When the armistice went into effect in 1949, Israel found itself with the following assets:

Source: Encyclopedia Judaica
The acquisition by Israel of "state land" transformed the nature and purposes of land redemption. Purchases meant to secure physical control became largely passe; reclamation and settlement, no longer politically or militarily constrained, gathered momentum. Some of the pre-statehood settlement agencies gave way to government bodies; the rest focused on new functions. PICA transferred 12,000 hectares to the JNF and the rest of its holdings to the state, which leased some to the farmers in the villages PICA had once sponsored. James de Rothschild bequeathed all of its other assets to the state. The PLDC, newly renamed the Israel Land Development Corporation, stopped buying land in 1954 and has focused since then on development, building, and readying land for use.

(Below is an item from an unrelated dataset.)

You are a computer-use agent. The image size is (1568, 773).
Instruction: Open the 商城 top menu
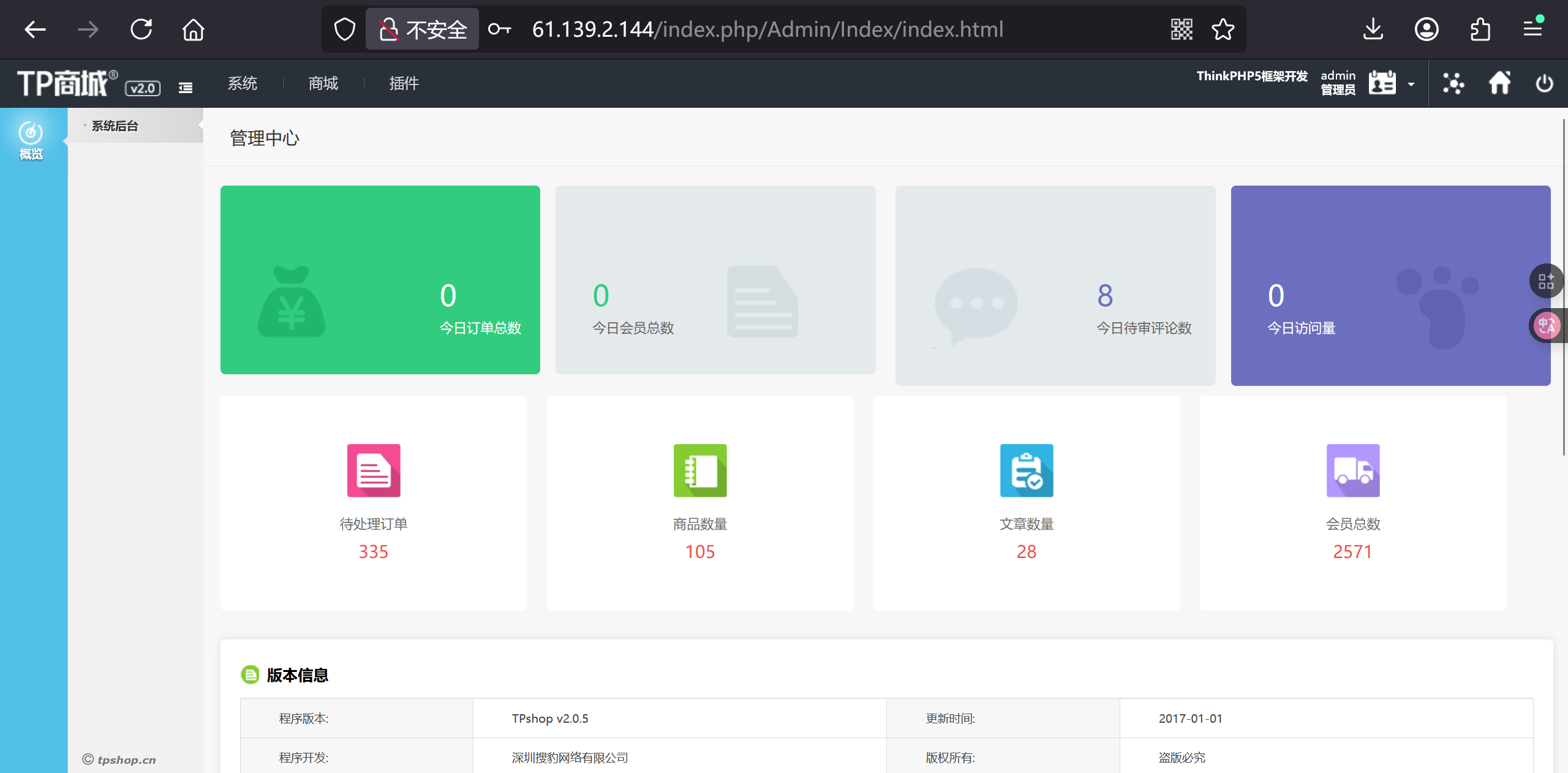[x=323, y=83]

In the Huleh Valley, JNF carried out the 6,000-hectare reclamation project in 1951-1958.
In 1960, the Israel Lands Authority was created to manage state land plus the 80,000 hectares owned by the JNF. The Israel Lands Authority Law, passed in the same year, lays down the principle that state and JNF lands shall not be sold, but remain in perpetuity a possession of the State of Israel. Thus, by 1968, state agencies held 92% of the country's area.
The state, in conjunction with the JNF and the Jewish Agency/World Zionist Organization , continued to build rural settlements, some for new immigrants. Another 439 were established between 1948 and 1970. Nearly three-fourths of the new settlements were moshavim; this cooperative form of settlement partially eclipsed the kibbutz way of life. The historical defense goal in land redemption metamorphosed into a new purpose: by filling the periphery, Israel intended, among other things, to avert challenges to its sovereignty there. A new, state-sponsored settlement agency appeared: the Nahal corps of the Israel Defense Forces, which established many border settlements as military outposts which later became civilian settlements.
The reclamation motif in land redemption rose to primacy. The Huleh project brought the total marshland reclaimed to nearly 100,000 hectares, approximately one-fourth of cultivated land within the 1949 armistice lines. Anti-desertification efforts, launched intensively after the War of Independence and pursued to the present day, have given Israel a worldwide reputation. Saline soil (prevalent in the Negev and the Arava Valley) has been reclaimed by means of leaching. This effort, along with irrigation, using the National Water Carrier, has been so effective that the current Israeli generation thinks of Be'er Sheva as being situated on the edge, not in the middle, of the desert.